Margaret atendeu no segundo toque.
Quando desligamos uma hora depois, eu entendia tudo.
Margaret explicou que havia voltado ao supermercado naquele mesmo dia depois de contar a Leo sobre Eli. Enquanto sua vizinha Ruth cuidava do neto, Margaret voltou e falou com o caixa que a atendeu, mas não sabia quem éramos.
No entanto, outra caixa ouviu a conversa e reconheceu minha família.
Essa caixa era Sarah, e seus avós moravam no mesmo bairro que o meu e sabiam exatamente onde Ryan, Eli e eu morávamos.
Depois de ouvir a história de Leo, Sarah compartilhou nosso endereço.
Margaret dirigiu até nossa casa naquela noite e deixou a mala na varanda.
Algumas horas depois, Leo faleceu pacificamente enquanto dormia.
Antes de encerrar a ligação, fiz uma pergunta que surpreendeu nós duas.
"Você gostaria de nos conhecer?"
Houve uma longa pausa.
Então ela respondeu baixinho.
"Eu adoraria."
No fim de semana seguinte, Eli e eu encontramos Margaret em um pequeno parque.
Ela trouxe álbuns de fotos, e meu filho levou o ursinho de pelúcia de Leo.
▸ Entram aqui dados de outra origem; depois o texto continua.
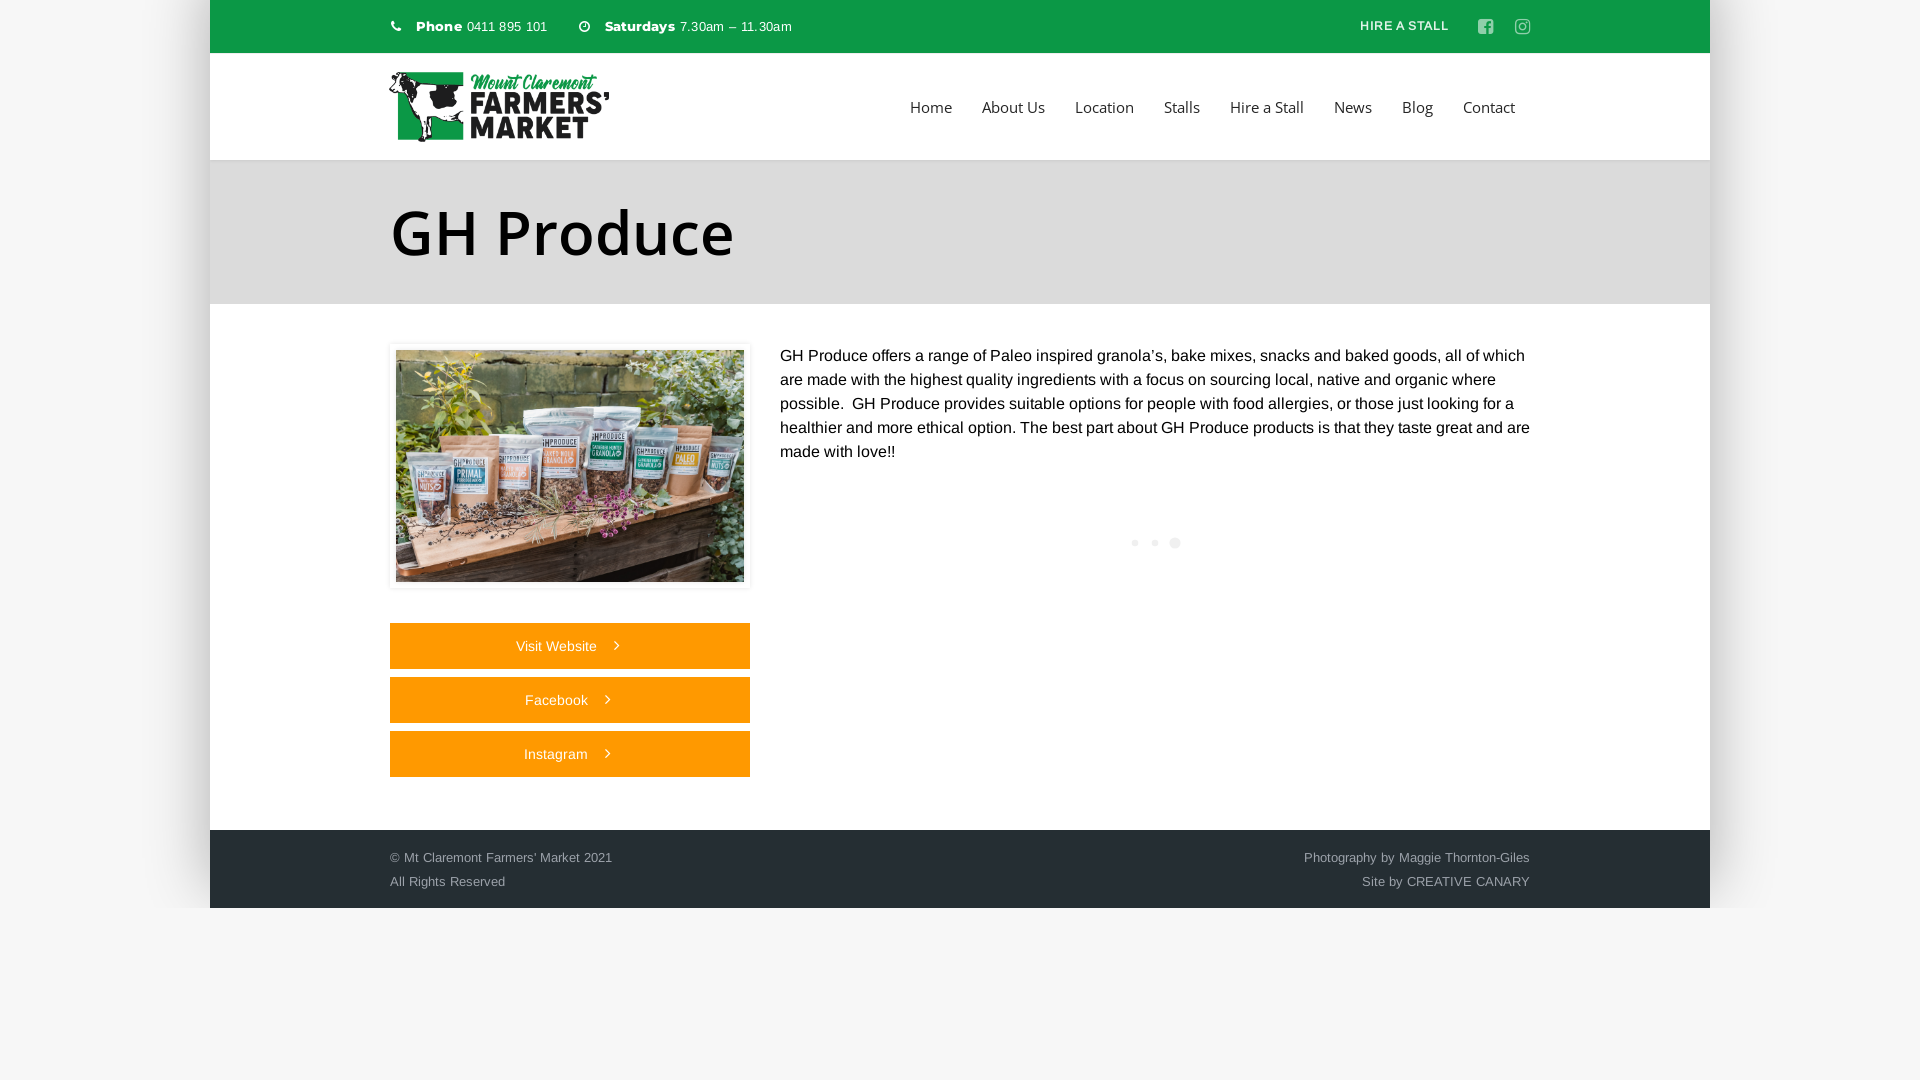 The width and height of the screenshot is (1920, 1080). What do you see at coordinates (1266, 107) in the screenshot?
I see `'Hire a Stall'` at bounding box center [1266, 107].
Por horas, ela compartilhou histórias.
As engraçadas, as travessas e as que faziam Leo parecer real.
No final da tarde, parecia que a conhecíamos há muito mais tempo do que uma semana.
Nos meses seguintes, permanecemos próximos.
Quando a papelada se tornava difícil, Ryan e eu ajudávamos.
Quando o luto pesava, fazíamos visitas.
E sempre que Margaret precisava de companhia, Eli geralmente era o primeiro a se oferecer.
Anos depois, o relógio de latão ainda está no quarto do meu filho.
Todas as noites, seu tique-taque constante preenche o silêncio.